Your objective: Using the material below, work out how many lines contain the word "computer". Reply with the number and nothing more.

Material for this exercise:

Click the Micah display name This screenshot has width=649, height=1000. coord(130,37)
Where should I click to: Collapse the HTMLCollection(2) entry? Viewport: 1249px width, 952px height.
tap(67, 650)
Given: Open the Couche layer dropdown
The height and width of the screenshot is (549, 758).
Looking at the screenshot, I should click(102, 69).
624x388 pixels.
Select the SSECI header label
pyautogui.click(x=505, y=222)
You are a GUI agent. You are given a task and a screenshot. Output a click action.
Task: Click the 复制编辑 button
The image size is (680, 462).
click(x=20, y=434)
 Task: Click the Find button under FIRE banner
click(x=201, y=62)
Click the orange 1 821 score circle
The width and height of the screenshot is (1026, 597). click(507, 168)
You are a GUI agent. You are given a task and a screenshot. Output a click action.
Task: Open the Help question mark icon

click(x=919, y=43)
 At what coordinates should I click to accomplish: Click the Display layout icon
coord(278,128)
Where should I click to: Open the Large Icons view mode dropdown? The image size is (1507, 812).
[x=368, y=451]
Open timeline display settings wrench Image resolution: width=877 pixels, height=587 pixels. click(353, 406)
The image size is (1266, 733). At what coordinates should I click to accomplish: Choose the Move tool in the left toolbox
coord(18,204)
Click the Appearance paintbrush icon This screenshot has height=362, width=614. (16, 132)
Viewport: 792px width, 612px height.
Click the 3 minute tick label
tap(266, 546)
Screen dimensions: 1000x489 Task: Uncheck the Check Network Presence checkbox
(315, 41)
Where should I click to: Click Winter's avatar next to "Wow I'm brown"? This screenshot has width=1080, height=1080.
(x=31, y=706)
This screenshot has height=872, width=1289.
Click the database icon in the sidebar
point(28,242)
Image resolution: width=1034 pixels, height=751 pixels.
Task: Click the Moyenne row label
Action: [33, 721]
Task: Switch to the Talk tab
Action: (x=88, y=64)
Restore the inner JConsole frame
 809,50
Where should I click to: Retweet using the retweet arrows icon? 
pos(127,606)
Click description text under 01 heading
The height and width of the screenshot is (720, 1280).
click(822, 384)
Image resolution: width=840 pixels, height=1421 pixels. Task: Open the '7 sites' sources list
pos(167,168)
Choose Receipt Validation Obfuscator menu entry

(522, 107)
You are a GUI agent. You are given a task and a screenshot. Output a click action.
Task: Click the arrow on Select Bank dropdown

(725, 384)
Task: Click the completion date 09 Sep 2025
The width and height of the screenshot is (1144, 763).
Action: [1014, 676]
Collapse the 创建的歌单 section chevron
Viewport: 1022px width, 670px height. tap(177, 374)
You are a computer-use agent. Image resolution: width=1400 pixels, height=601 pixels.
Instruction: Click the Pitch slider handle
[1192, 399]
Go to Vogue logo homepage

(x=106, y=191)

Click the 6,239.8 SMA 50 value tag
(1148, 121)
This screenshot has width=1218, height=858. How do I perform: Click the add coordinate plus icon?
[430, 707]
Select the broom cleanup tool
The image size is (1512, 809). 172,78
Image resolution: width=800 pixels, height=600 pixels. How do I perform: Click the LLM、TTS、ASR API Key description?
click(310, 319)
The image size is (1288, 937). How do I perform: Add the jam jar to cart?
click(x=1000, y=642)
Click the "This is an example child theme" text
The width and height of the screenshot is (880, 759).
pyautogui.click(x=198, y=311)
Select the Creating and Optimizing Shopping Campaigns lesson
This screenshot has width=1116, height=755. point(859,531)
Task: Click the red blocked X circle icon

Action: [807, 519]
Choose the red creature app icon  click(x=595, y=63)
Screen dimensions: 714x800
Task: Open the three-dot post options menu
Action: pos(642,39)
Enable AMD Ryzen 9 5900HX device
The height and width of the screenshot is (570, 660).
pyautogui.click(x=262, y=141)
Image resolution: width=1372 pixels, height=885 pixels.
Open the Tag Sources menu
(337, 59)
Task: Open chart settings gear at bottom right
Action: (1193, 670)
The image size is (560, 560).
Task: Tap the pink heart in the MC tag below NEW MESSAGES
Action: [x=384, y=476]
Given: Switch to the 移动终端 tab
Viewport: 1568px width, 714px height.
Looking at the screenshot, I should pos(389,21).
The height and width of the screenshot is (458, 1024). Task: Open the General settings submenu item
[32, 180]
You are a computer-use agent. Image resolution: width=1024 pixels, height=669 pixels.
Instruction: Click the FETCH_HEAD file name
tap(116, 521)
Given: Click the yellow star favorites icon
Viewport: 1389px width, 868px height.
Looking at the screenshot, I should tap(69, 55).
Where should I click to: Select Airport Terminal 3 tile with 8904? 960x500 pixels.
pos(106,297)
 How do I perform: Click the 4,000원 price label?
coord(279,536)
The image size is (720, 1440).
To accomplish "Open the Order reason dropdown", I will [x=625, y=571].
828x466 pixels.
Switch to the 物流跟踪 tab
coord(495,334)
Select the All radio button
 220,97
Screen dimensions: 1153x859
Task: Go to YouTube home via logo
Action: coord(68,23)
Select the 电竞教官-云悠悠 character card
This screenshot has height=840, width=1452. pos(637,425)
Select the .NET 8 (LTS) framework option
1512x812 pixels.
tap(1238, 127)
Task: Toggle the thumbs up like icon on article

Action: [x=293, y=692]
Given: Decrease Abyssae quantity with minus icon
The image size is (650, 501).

Solved problem: 2